コンテンツを定期的に発信していくことで、ホームページに資産として残り続けます。
コンテンツが増えていくほど、ホームページの価値を高めることが可能です。
結果、検索エンジンからの評価が高まり、検索上位に表示されやすくなります。
上位表示されれば閲覧数が増え、コンバージョンの獲得につながります。
また、検索順位が1位になると20%近くの人がクリックしてくれますが、10位だと約1%の人しかクリックしてくれないため、できるだけ1位を目指しましょう。
SNSを有効活用する
士業ホームページの集客効果を高める方法として、SNSも効果的です。
SNSは無料で利用でき、多くのユーザーへアプローチできます。
SNSとホームページを連携させ、ユーザーをホームページへ誘導させます。
誘導方法はいくつかありますが、一般的にはSNSのプロフィールにホームページのURLを記載しておくことです。
普段の投稿にもホームページのURLを載せても良いでしょう。
投稿には、士業に関連した用語や地域名などのハッシュタグを入れると、さらに拡散力が上がります。
SNSによって異なりますが、画像や動画を使ってホームページへ誘導するのも可能です。
画像や動画は文章だけよりも目立つため、多くの人の目に触れ、ホームページへの集客効果を高めます。
各SNSごとに特徴は違うため、士業事務所のターゲットによって適切なSNSを利用しましょう。
特に、士業であればTwitterとFacebookがおすすめです。
Twitterは140文字の制限があるテキストベースのため、気軽に投稿ができ、継続しやすいです。
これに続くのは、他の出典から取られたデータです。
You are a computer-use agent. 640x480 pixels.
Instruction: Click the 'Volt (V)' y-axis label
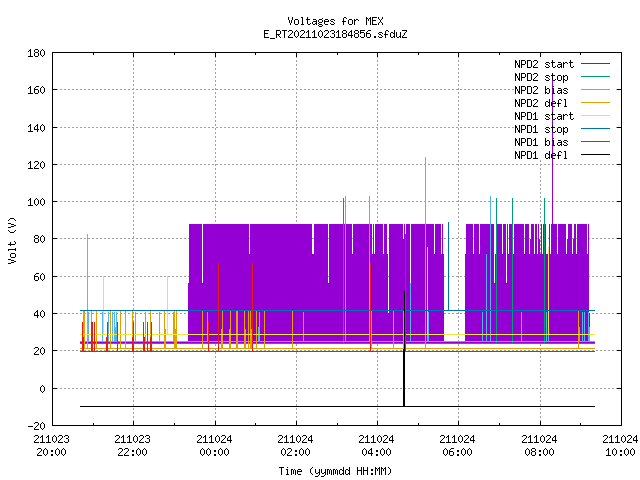(12, 240)
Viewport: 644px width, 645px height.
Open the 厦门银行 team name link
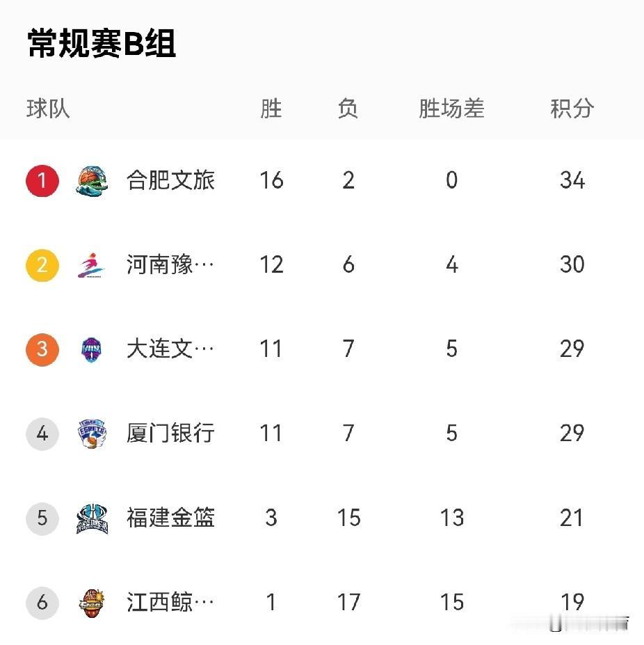[171, 433]
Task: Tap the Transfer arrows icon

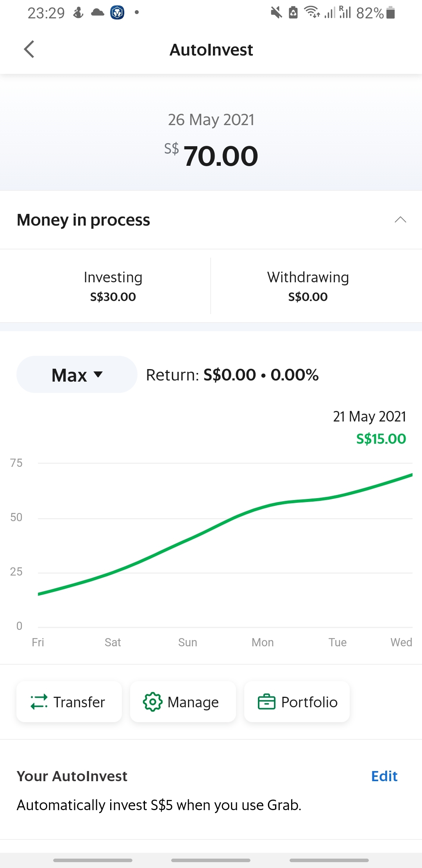Action: click(x=39, y=702)
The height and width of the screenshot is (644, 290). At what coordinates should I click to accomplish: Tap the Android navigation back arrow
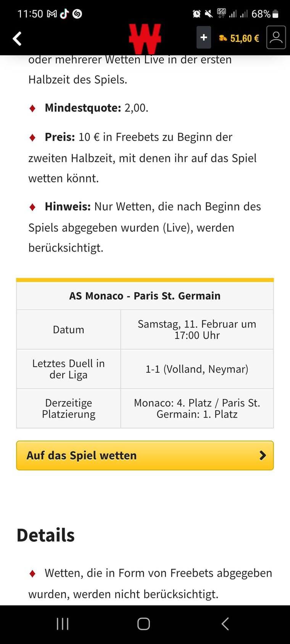pos(225,624)
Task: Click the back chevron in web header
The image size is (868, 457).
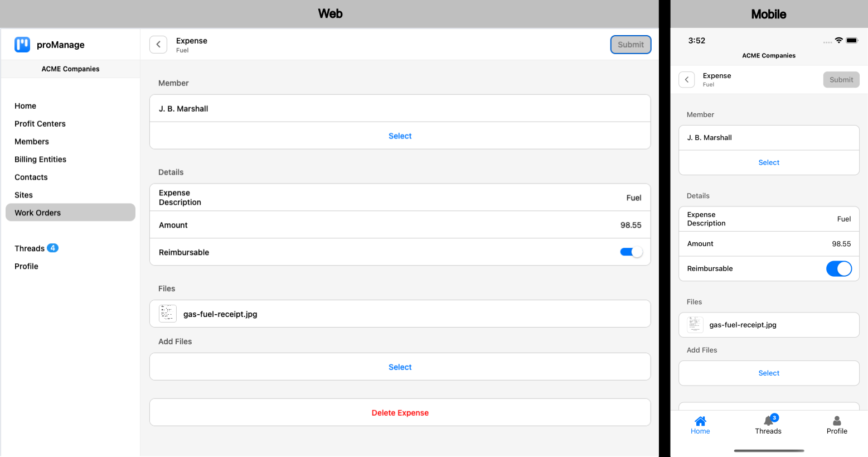Action: pyautogui.click(x=158, y=45)
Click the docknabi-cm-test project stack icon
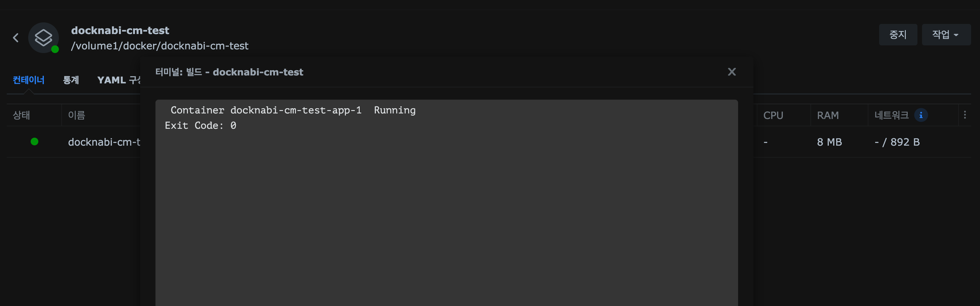 click(x=43, y=38)
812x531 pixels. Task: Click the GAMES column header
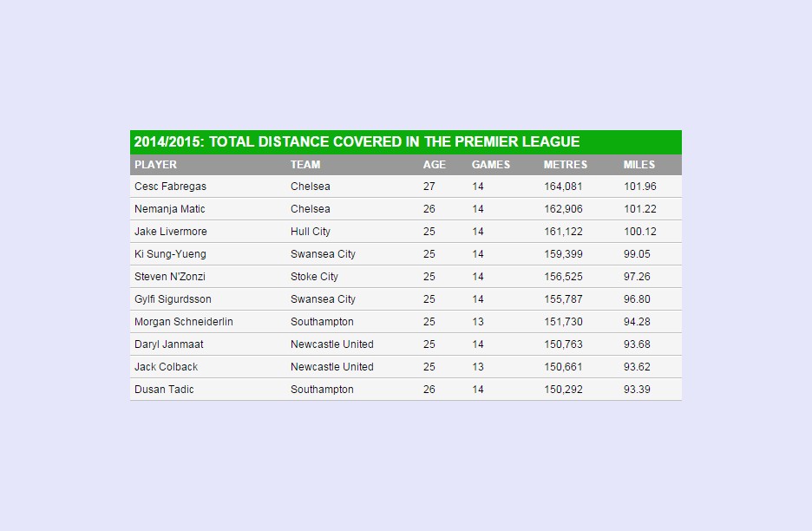pos(490,165)
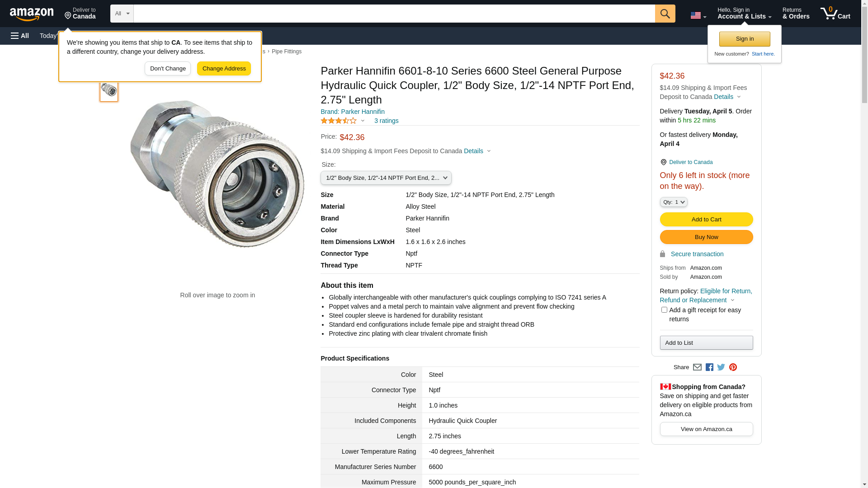Viewport: 868px width, 488px height.
Task: Click the Buy Now button
Action: tap(706, 237)
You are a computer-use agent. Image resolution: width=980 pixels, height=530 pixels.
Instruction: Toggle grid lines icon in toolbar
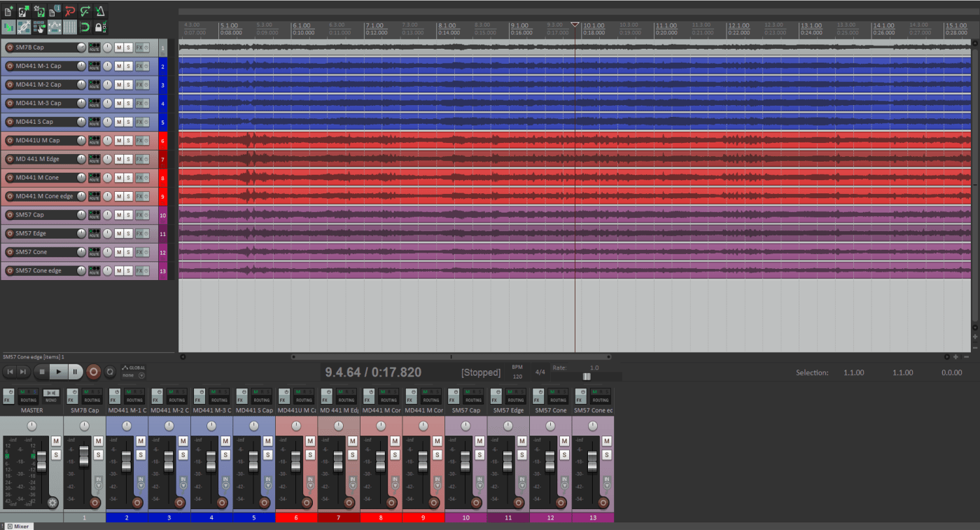(70, 27)
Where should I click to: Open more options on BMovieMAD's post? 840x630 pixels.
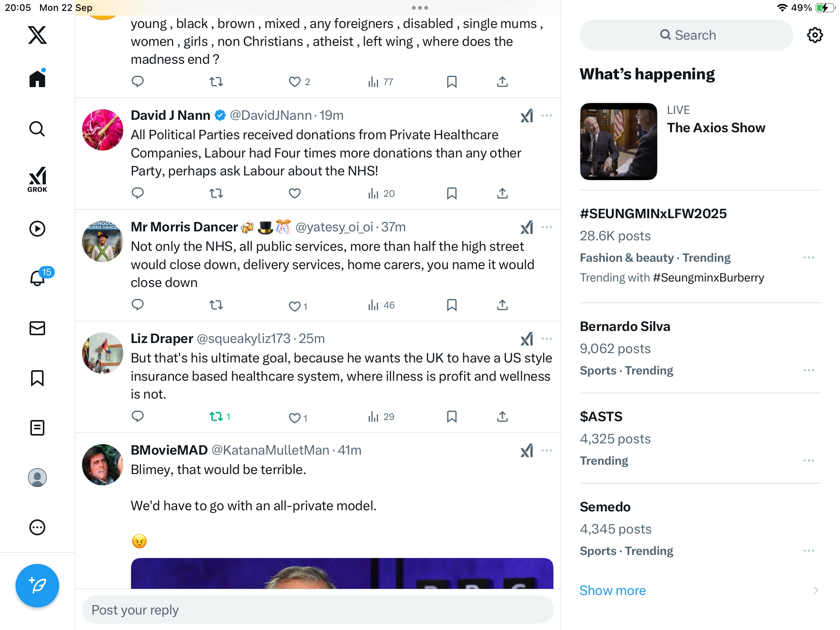tap(546, 450)
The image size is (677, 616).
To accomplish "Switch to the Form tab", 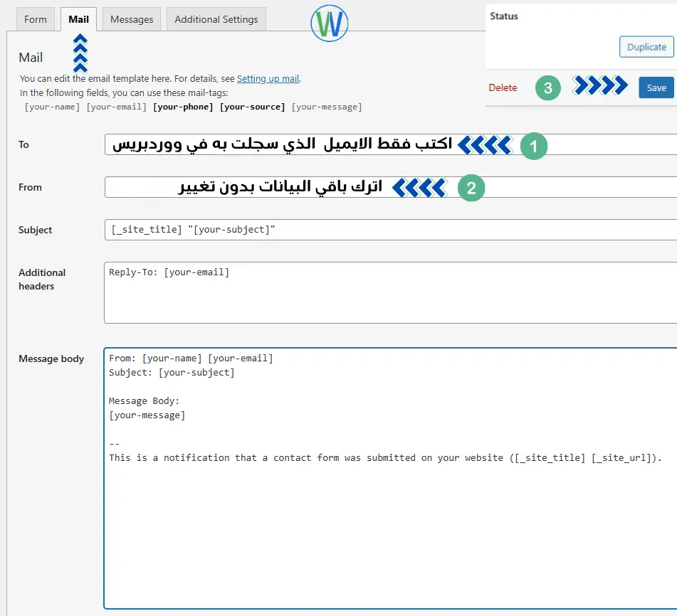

「いいね」や「リツイート」機能による拡散力が高く、幅広い層へ告知ができます。
ただ匿名ユーザーが多いため、炎上には注意しましょう。
Facebookは実名登録が必須のため、ビジネス目的の利用ユーザーが多いです。
業界内でのつながりが強くなる傾向があるため、コミュニティ作りには有効でしょう。
ただTwitterより拡散性はなく、若年層にはアプローチしづらいです。
士業ホームページで集客に成功した事例
最後に、ホームページ集客に成功した士業の事例を紹介します。
成功要素を参考に、自社のホームページでも活用できる部分もあるはずです。
・成約までの流れを掲載
・相談できる内容をジャンル別に分類
・業務に従事している人の顔を掲載
・利用者のレビューを掲載
・専門性をPR
・サポートメニューを細かく掲載
成約までの流れを掲載
ある法律事務所が運営するホームページの事例です。
このホームページは、初めて利用する人にも理解しやすいようなサイト構成を意識して制作してあります。
ユーザーに信頼感を感じてもらえるようなコンテンツです。
たとえば、他の事務所とは違う強みをアピールしたり、依頼料金、依頼までの流れなど、ユーザーが気になる情報を詳細に掲載してあります。
専門性の高い内容になっていますが、士業に詳しくない人でも理解できるようにわかりやすい表現を使っています。
そのため、コンテンツを読み進めていくうちに信頼感が生まれてくるのです。
結果、ホームページ内でユーザーの不安をすべて払拭することに成功。
問い合わせや相談数が増加しました。
相談できる内容をジャンル別に分類
ある司法書士・行政書士事務所のホームページの事例です。
このホームページでは、訪問したユーザーが知りたい情報をすぐ見つけられるようなサイト設計にしてあります。
業務内容に関しては、企業法務・相続手続き・不動産登記の3つにカテゴリ分類することで、ユーザーが目当ての情報にすぐ辿り着くことができます。
それぞれの詳細ページでも、どんな業務に対応できるのかが整理されており、希望の業務を依頼できるかがぱっと見でわかります。
ユーザーが知りたい情報をすぐに見つけられるように、情報をわかりやすくまとめておくことが大切です。
ホームページ内を複雑な構成にしてしまうと、せっかく良質なコンテンツがあったとしても、見られずに離脱されてしまいます。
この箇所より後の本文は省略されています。